Page 609 - Basic Electrical Engineering
P. 609
The direction of the induced EMF in the coil sides is determined by
applying Fleming’s Right-Hand rule. When the coil is connected to the load,
current will flow through the load as has been shown. Current from coil side
a′ flows to the load through commutator segment C′ and brush B′. From the
load, the current returns to the coil through brush B, commutator segment C
and then to the coil side a. No current can flow from commutator segment C
to C′ or from C′ to C as there exits a layer of insulation between them. With
such an arrangement when the coil rotates in the magnetic field, a
unidirectional current will flow through the load as has been shown in Fig.
7.4 (a) and (b). In Fig. 7.4 (a), current in the coil flows from coil side a to coil
side a′. After half revolution the direction of current is changed from a′ to a.
In every half revolution of the coil, this change in direction of current will
take place. The current through the load resistance, however, will be
unidirectional because the connections from the armature coil to the load
have been taken through brush and commutator.
It is observed from the output current wave shape that we are getting a
fluctuating dc and not a constant dc.

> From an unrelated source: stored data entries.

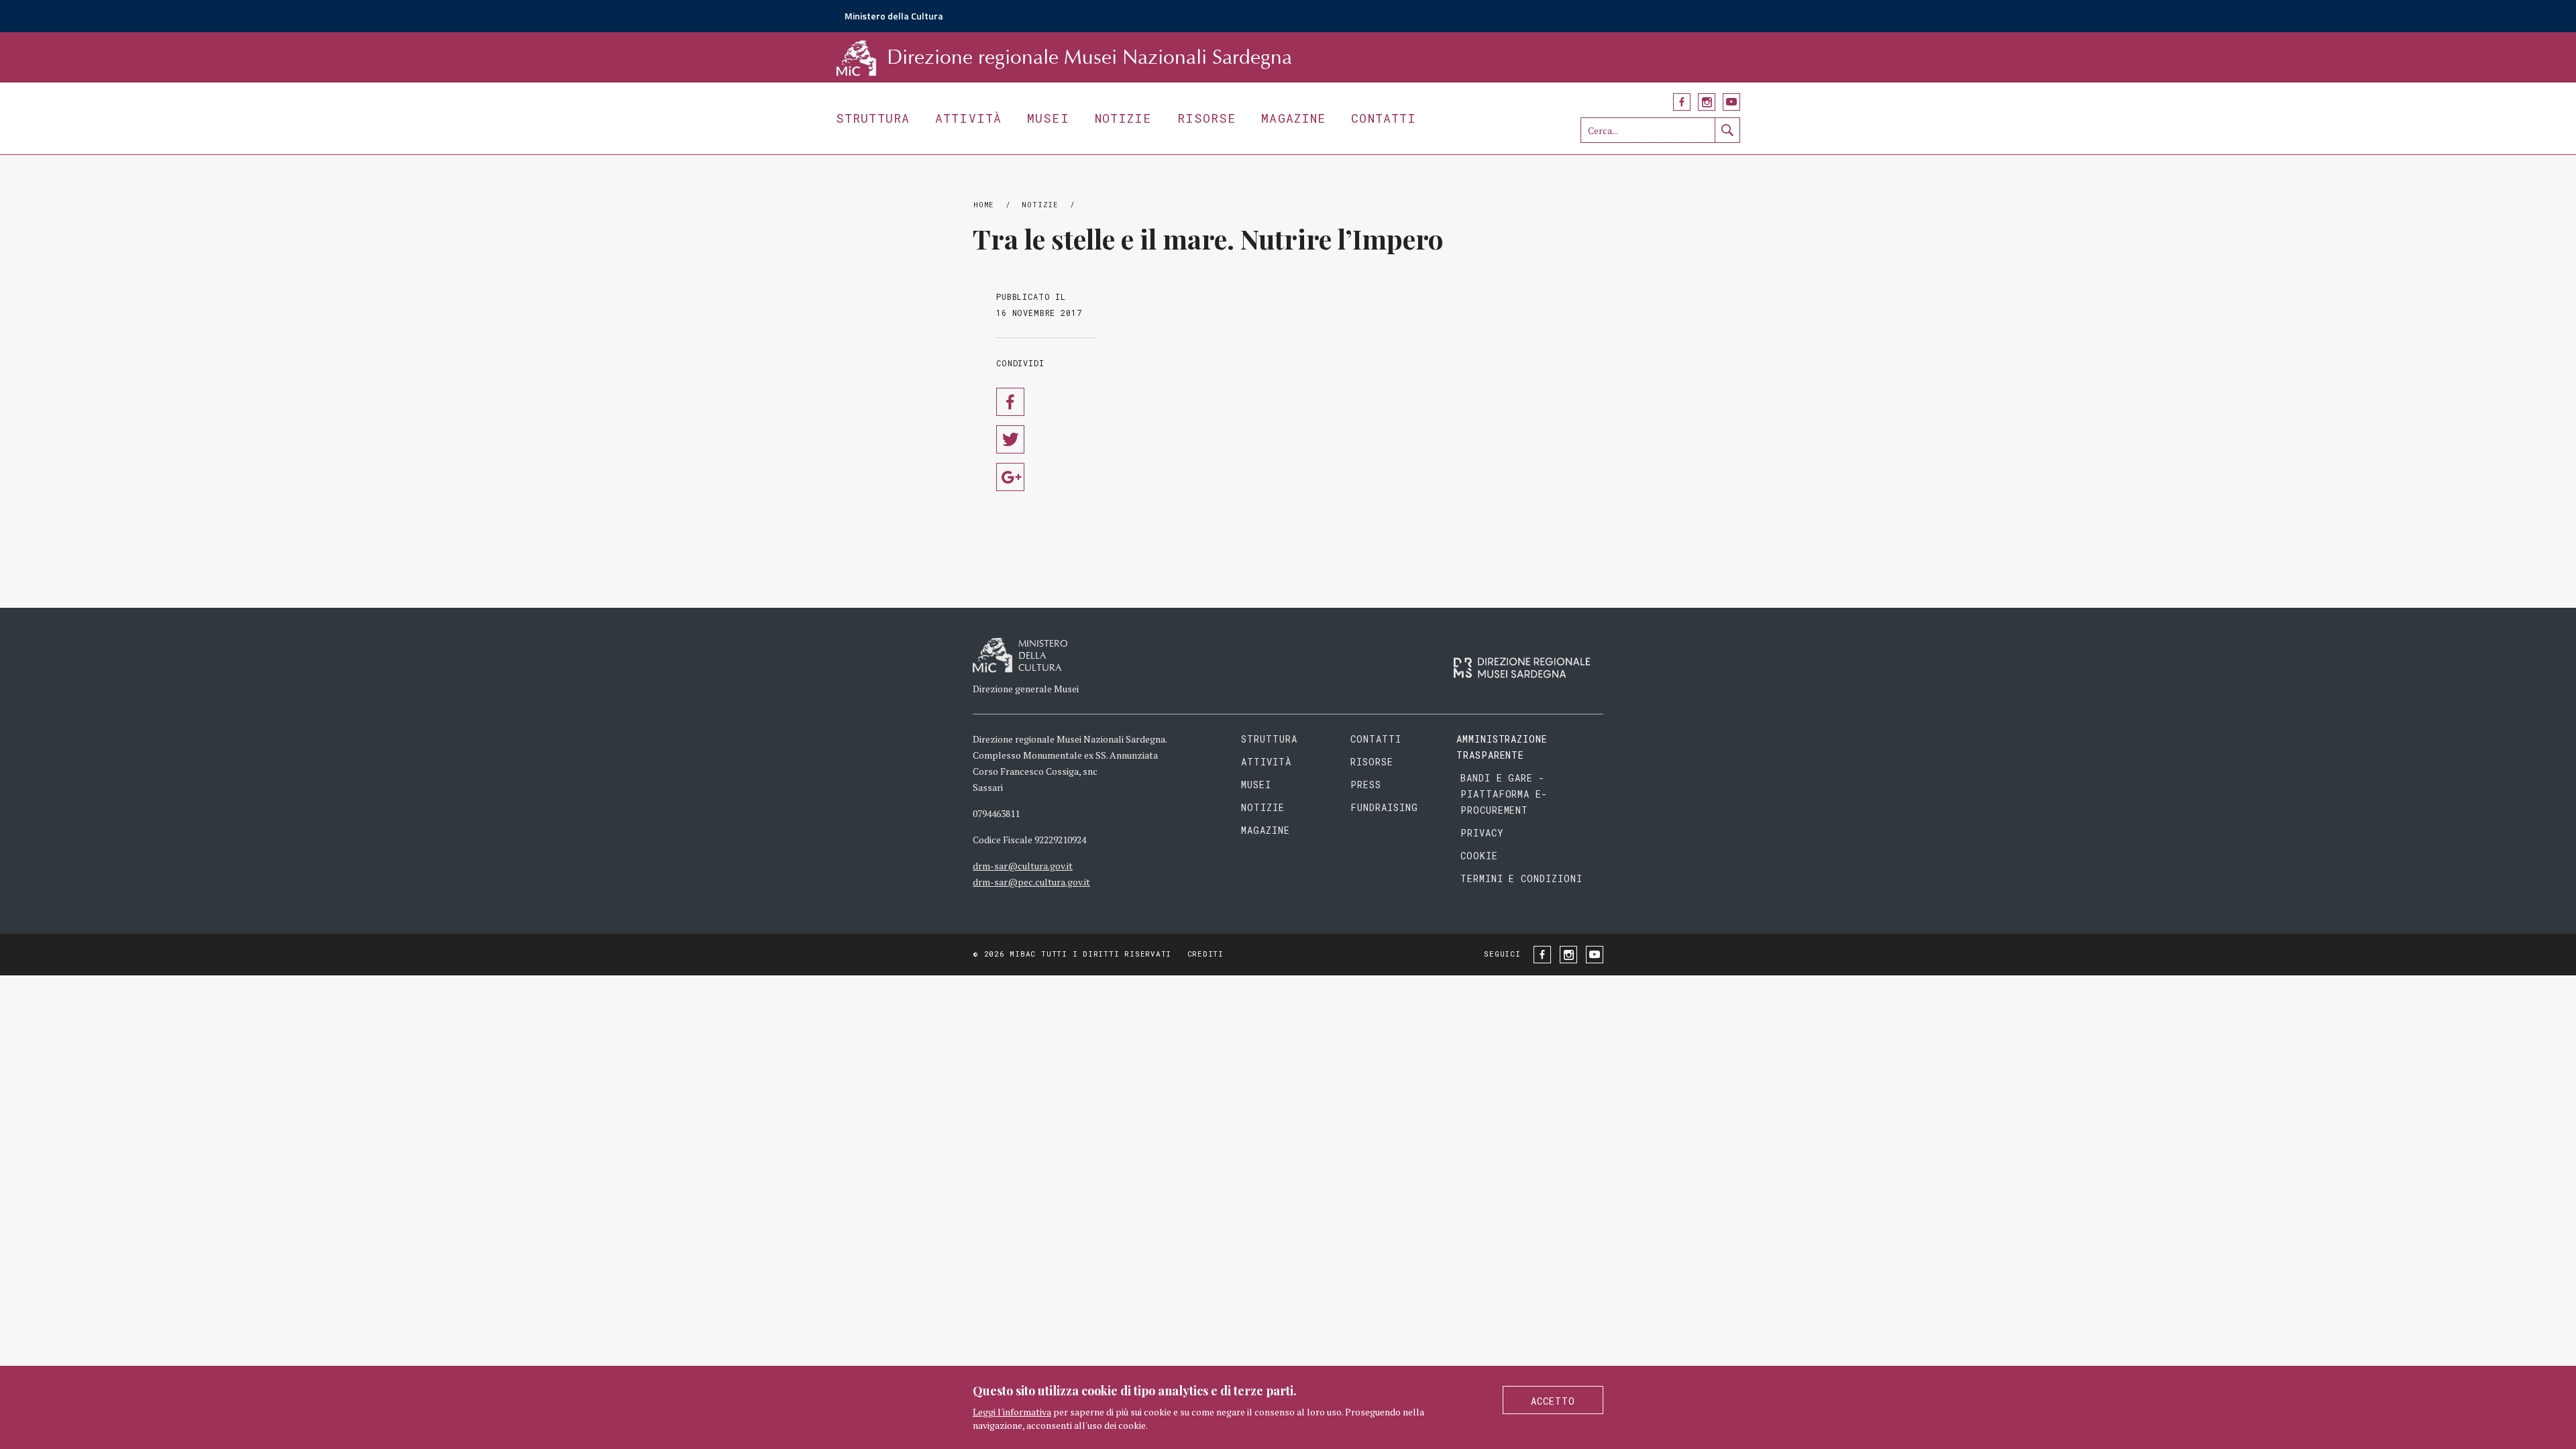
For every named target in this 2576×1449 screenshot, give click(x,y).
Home (983, 204)
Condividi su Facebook (1010, 402)
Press (1365, 784)
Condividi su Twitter (1010, 439)
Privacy (1482, 832)
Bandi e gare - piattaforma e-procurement (1504, 793)
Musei (1048, 118)
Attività (968, 118)
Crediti (1205, 954)
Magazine (1293, 118)
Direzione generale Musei (1026, 688)
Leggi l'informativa (1012, 1411)
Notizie (1123, 118)
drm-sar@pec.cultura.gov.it (1031, 881)
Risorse (1206, 118)
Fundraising (1384, 807)
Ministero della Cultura (894, 16)
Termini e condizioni (1521, 878)
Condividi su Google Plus (1010, 477)
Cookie (1479, 855)
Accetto (1553, 1401)
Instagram (1706, 102)
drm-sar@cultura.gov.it (1023, 865)
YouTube (1731, 102)
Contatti (1383, 118)
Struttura (873, 118)
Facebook (1681, 102)
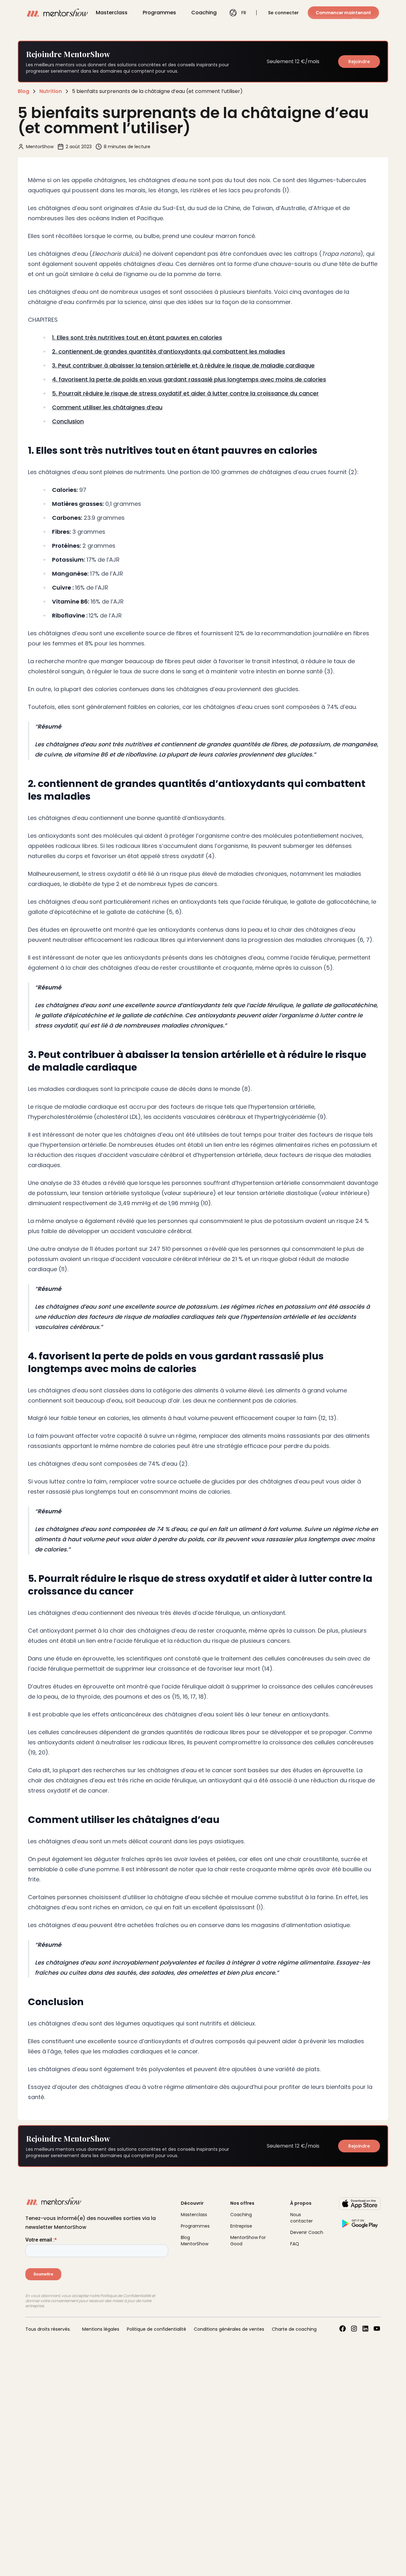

In actual practice, in a dc generator,
instead of using a single coil a large number of coils are placed on the
armature slots so as to generate a considerable amount of voltage.
Consequently, a large number of thin commutator segments are used to make
the commutator assembly. The sum of the EMFs induced in the armature
coils when connected to the load through the brush and commutator
arrangement will be a steady dc current flowing through the load. The brush
commutator assembly in a dc generator, in fact, works like a full-wave diode
rectifier.